Count No Count

続 ゆうけいの月夜のラプソディ 的な

ころころろ / 畠中恵

⭐️⭐️⭐️

   しゃばけシリーズ第八作。いつものように五編の短編が並んでいるが、今回はその全てを貫いて、若だんなの失明騒動を描いているところが面白い試み。

 

  まず一作目の「はじめての」では、若だんな一太郎12歳の頃のほのかな初恋が描かれる。その初恋の少女の母が目を患っており、目の神様「生目神(いくめがみ)」のことにさらっと触れられる。

 

  そして二番目の「ほねぬすびと」冒頭、一太郎が突然失明してしまい、大騒ぎに。そんな折も折り、長崎屋はある武家からの依頼を断りきれず困り果てている。それは、何度やっても失敗するから長崎屋の船で魚の干物を運んでほしいというもの。主人である一太郎の父は渋々ながら引き受け、無事干物を入れた籠は長崎屋の蔵に到着するが、その夜全ての籠から干物がなくなってしまい、父は窮地に立たさる。

 

  目の見えぬ一太郎だが、そこは推理力でことの真相にたどり着き、武家の対面を汚さない解決法も思いつき、万事丸く収まる。が、一太郎は失明したまま。そしてこれは病ではなく、ある玉を紛失したためくだんの生目神が怒ってやったことではないか、ということに。

 

  そして三番目の「ころころろ」は、手代の大妖白沢こと仁吉が若だんなの目を元に戻すべく、前作で河童に持ち去られたらしい玉を探して江戸中を奔走。手がかりはすぐに見つかるが、貧乏神金次のなせるわざか、やたらと妖たち、そしてあやかしの見世物小屋から逃げてきた少年に頼られてしまい、立ち往生。さらには悪鬼や見世物小屋の人間たちと対決する羽目になり。。。 仁吉の困りっぷりが笑える、一番躍動的な作品。

 

  一方、四番目の「けじあり」は雰囲気が一変。今度は犬神こと佐吉の出番だが、なんと、その佐吉が嫁をもらい独立して小間物屋の主人となっている。その小間物屋に朝になると「けじあり」という文字が書かれた紙が貼られる。なんのことかさっぱりわからない佐吉。

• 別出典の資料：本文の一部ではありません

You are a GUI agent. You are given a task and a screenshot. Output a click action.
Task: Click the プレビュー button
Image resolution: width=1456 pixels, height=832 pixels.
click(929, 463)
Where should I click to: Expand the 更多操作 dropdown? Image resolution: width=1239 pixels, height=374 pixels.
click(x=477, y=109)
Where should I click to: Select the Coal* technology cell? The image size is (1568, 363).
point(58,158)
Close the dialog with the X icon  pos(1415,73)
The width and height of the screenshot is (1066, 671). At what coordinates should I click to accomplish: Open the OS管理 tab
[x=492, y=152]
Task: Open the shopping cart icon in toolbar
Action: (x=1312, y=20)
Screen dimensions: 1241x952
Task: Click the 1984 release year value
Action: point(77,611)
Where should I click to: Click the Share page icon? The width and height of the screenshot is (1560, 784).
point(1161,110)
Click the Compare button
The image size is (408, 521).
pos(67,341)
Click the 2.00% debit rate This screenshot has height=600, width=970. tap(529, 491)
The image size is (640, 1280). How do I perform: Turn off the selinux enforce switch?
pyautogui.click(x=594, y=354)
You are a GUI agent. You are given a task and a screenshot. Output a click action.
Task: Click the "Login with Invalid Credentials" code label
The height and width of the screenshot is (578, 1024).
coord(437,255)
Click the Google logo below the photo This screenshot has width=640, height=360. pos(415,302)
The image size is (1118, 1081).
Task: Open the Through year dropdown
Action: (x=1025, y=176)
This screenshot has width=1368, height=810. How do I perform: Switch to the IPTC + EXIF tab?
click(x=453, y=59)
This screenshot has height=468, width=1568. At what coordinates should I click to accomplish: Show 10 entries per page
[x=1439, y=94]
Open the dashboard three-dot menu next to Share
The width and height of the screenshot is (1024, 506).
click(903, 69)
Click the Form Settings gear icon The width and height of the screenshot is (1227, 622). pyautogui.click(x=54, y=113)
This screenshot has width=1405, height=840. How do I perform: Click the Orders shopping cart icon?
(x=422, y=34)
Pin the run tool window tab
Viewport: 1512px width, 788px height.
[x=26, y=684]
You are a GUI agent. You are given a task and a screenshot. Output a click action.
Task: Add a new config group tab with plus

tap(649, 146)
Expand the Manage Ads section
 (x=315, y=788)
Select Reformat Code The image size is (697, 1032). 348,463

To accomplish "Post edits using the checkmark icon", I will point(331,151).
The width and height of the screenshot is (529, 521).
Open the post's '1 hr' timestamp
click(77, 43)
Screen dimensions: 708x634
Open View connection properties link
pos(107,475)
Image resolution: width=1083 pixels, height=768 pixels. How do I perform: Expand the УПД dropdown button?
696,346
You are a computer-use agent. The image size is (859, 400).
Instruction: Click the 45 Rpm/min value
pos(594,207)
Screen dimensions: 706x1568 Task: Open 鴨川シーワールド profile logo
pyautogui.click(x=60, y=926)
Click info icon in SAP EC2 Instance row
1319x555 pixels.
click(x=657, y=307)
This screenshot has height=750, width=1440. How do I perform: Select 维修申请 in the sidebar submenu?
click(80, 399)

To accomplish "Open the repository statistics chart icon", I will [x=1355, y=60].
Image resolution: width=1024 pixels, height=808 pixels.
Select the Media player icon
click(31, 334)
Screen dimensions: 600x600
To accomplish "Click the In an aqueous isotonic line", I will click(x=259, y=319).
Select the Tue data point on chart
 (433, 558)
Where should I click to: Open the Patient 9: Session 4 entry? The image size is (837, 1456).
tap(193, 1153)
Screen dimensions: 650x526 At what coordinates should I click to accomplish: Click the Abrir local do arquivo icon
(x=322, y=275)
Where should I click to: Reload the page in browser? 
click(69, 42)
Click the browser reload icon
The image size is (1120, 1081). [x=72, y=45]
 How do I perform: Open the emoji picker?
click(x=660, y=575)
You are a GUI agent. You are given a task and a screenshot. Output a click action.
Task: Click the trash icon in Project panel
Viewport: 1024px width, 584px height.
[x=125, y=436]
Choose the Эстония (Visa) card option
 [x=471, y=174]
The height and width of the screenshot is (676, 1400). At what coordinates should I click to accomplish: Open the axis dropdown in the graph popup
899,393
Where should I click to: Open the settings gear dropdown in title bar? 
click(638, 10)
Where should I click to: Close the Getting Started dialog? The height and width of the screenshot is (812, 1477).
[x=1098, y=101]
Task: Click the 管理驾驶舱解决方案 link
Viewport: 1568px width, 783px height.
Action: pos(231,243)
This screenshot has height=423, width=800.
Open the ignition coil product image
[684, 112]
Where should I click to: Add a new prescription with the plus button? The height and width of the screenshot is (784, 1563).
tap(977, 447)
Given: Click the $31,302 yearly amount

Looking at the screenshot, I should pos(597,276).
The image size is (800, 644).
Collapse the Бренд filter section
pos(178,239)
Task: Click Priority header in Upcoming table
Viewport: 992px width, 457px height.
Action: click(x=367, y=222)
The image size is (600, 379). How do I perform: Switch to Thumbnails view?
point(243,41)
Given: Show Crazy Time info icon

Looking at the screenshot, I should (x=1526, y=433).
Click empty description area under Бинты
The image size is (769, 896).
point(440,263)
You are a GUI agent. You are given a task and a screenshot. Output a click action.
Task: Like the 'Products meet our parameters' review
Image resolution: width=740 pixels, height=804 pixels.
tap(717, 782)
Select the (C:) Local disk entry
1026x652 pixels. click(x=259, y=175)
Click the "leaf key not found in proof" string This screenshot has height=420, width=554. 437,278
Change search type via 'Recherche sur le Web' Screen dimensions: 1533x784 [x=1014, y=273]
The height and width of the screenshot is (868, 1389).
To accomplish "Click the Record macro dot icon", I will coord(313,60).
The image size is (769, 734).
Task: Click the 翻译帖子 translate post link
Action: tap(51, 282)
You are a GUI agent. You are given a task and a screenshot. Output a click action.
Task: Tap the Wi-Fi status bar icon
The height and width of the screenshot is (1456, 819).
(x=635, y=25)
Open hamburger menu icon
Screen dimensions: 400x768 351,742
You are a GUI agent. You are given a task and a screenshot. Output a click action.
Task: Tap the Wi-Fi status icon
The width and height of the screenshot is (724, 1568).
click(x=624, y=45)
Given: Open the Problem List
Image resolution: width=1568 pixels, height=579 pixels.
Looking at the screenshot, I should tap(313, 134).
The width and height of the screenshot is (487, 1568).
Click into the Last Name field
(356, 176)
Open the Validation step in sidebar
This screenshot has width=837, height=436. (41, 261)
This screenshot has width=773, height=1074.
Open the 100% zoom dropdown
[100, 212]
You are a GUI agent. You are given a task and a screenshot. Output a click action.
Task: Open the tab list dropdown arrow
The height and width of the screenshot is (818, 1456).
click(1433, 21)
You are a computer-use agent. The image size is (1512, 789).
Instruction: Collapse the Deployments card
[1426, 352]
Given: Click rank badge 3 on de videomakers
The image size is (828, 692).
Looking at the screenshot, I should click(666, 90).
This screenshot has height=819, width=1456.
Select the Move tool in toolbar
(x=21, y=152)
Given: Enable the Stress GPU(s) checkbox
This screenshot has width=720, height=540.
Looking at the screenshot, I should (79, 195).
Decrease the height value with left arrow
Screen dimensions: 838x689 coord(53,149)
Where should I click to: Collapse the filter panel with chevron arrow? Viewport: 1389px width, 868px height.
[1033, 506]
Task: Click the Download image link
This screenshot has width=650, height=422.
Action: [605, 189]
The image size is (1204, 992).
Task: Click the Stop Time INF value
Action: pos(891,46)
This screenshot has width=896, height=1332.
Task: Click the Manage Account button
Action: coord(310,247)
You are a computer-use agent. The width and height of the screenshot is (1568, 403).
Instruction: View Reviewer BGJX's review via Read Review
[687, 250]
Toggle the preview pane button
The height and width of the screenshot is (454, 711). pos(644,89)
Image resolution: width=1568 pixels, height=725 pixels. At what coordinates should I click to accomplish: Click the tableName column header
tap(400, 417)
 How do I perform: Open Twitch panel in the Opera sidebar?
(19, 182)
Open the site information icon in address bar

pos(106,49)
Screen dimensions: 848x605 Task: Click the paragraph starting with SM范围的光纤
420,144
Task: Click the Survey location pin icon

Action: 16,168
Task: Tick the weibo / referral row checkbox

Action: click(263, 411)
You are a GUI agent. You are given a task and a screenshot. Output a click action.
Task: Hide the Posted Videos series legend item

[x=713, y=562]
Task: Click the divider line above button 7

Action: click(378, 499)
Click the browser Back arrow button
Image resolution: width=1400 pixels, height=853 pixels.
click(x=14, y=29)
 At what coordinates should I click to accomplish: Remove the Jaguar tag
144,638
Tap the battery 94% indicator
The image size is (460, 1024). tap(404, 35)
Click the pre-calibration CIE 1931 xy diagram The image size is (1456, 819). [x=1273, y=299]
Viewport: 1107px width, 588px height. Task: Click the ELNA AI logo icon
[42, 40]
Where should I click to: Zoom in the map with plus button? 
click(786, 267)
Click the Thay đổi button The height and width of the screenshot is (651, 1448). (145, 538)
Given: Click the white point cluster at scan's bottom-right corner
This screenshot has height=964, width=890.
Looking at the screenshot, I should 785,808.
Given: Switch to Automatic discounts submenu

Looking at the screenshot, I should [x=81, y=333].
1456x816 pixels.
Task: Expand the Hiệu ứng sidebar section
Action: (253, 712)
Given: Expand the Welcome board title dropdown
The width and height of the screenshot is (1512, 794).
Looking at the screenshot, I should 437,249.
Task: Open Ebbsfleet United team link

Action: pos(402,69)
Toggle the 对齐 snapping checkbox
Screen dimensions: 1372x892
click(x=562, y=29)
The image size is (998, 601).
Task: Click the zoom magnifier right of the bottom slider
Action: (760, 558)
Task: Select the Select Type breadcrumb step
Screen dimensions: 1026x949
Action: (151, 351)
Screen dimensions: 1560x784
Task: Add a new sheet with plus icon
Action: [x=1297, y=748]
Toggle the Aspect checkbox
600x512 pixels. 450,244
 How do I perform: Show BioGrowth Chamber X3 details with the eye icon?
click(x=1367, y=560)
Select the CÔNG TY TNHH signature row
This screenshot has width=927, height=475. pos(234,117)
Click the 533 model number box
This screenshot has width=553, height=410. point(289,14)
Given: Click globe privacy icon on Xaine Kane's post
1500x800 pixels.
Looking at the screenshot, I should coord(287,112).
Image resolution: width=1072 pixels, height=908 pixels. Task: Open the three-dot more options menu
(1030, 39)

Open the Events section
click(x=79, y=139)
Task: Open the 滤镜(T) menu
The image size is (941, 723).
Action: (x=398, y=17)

  そして鬼をやたら恐れ、退治してくれとすがる嫁。どんどん店構えが大きくなっていく小間物屋。この世のものと思えぬ妙な雰囲気が漂う中、後半物語は急展開、一太郎の失明騒動との関連が最後に明かされる。本巻でも一番幻想的な佳作。

 

  最後の「物語のつづき」はいよいよ生目神と、一太郎&仁吉、佐助をはじめとする長崎屋の常連の妖たちとの対決。場所は例の、金には汚いが霊能力は極めて高い僧寛朝のいる上野広徳寺。神様にしては聞き分けのないひねくれ者の生目神一太郎の目を元に戻したくば物語の続きを答えてみよと無茶な注文。桃太郎、浦島太郎、さらには自身の悲恋物語と提案していき、、、

 

  面白いし、日本の神に関する考察がなかなか鋭いとは思うが、前二作で仁吉と佐助が見つけ出した玉との関連があまりはっきりと語られていないので、これまでの流れが断ち切られた感あり。

 

  試みは面白いが、やや残念な印象を拭えない巻であった。

 

ある朝突然、若だんなの目が見えなくなってしまったからさあ大変。お武家から困ったお願いごとを持ち込まれていた長崎屋は、さらなる受難にてんやわんやの大騒ぎ。目を治すための手がかりを求め奔走する仁吉は、思わぬ面倒に巻き込まれる。一方で佐助は、こんな時に可愛い女房をもらっただって!?幼き日の一太郎が経験する淡い初恋物語も収録された、「しゃばけ」シリーズ第八弾。